In my judgment the evidence led by the plaintiff fell far short of making out a prima facie case regarding the matters pleaded by the plaintiffs and which required proof for a case to be made against the validity of the Will.

Learned counsel also pleaded in the alternative, that the court set aside the Will as unconstitutional. The evidence given by PW3 in substantiation of this was that he as well as some other children of the deceased were not provided for under the Will. In his submission, the fact of the testator failing to provide for all his twenty-six children sinned against the provisions of Ss. 27(3) 29 (4) and 34 (1) of the Constitution of Swaziland. Learned counsel could not be more wrong. Beyond the fact that the evidence led did not show that some of the surviving spouses of the testator were not provided for, in the evidence of PW3, only some children of the testator including himself lacked such provision. I hesitate at this point to make a pronouncement on the matter since the evidence led in this regard was so sparse that I may fall into the same trap learned counsel for the plaintiffs has found himself in, should I attempt to consider at length whether the Will (which as aforesaid was not tendered in evidence) sinned against the said provisions. It cannot be gainsaid that the requirement of a bequest for children provided for on the Constitution was a requirement for reasonable provision, see: S. 29 (7)(b). It is doubtful if a Will of a testator which is a solemn declaration of how he wants to deal with his self-acquired properties may be declared invalid by reason of a lack of a bequest to adult children not found to be incapable of supporting themselves by reason of physical or mental disability.

▸ The data
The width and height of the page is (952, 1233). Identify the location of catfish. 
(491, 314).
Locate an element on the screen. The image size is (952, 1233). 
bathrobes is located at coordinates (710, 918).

▸ The problem
Could you carry on the court judgment on the validity of the Will, starting right after its final sentence?

▸ Response to this exercise
The arguments regarding the attorney Nhlabatsi’s role must also fail.

S. 11 of the Wills Act No.12 of 1955 reads: “A person who attests the execution of any Will in the presence and by the direction of the testator or the person who is the spouse of such person at the time of attestation...or any person claiming under such persons or his spouse shall be incapable of taking any benefit whatsoever thereunder”

S. 12 reads: “If any person attests the execution of a Will or signs a Will in the presence and by the direction of the testator under which such person or his spouse is nominated as executor, administrator, trustee or guardian, such nomination will be null and void.” A fair reading of these makes it abundantly clear that what is precluded is the nomination as executor et al of an attesting witness to the Will or the spouse of such a person, and a gift to such attesting witness, his spouse or persons claiming under him. In such a case, it is the nomination to that office that is rendered null and void and the gift that must fail. The validity of the Will itself remains unaffected. If Mr. Nhlabatsi was found to be in such a position, then of course his nomination or gift would fail for invalidity. But no such evidence in line with Ss 11 and 12 aforesaid, regarding Mr. Nhlabatsi in relation to the attestation of the Will was led by the plaintiffs which circumstance although not affecting the validity of the Will itself, would have affected his nomination as executor.

It is my view also, that the nomination of Mr. Nhlabatsi or his successors to appoint an executor was not a delegation of the testator’s will-making power to a third party. That nomination is in my view proper, and in no way invalidates the Will. The arguments of learned counsel must thus be discountenanced.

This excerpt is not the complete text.